• [Problem details] Say how many lines in the entries below have the word "will" in them, giving only the number.

Saved data entries
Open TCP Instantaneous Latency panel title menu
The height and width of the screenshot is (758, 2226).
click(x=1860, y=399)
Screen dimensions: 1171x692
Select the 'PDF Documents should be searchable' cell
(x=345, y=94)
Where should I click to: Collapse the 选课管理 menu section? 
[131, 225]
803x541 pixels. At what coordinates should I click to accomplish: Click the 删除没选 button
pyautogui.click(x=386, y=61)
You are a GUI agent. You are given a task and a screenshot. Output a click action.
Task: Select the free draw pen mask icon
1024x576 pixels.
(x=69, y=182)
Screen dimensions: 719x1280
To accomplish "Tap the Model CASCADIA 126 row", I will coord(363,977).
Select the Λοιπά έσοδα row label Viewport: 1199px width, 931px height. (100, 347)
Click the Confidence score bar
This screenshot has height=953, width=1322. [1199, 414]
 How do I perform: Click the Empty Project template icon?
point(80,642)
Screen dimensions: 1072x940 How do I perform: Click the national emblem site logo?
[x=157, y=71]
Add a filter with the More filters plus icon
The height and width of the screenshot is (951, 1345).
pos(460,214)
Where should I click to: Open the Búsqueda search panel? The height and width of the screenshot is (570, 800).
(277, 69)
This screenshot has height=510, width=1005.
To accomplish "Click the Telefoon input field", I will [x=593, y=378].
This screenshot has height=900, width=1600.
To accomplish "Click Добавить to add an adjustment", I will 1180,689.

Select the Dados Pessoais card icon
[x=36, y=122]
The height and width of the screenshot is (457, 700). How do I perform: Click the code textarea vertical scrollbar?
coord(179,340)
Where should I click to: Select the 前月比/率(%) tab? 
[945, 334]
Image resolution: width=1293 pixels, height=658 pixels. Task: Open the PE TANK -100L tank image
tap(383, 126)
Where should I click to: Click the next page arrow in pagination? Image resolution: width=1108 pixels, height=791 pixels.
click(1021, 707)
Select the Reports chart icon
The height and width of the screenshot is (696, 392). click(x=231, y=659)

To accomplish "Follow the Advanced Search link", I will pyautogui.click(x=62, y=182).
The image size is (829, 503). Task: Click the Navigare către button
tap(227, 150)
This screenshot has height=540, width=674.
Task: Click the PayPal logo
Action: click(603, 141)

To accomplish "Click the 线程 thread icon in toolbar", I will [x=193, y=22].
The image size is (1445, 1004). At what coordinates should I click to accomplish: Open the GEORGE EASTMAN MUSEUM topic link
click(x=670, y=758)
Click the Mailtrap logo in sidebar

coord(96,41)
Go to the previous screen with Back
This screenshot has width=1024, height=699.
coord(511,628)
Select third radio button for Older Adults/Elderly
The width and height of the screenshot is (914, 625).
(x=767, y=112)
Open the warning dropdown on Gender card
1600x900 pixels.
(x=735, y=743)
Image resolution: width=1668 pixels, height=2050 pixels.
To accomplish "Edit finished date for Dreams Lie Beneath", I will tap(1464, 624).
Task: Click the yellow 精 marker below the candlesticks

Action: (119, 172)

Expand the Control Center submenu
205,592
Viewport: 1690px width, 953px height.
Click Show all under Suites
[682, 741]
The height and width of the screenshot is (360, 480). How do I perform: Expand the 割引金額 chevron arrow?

• [Exercise result] 6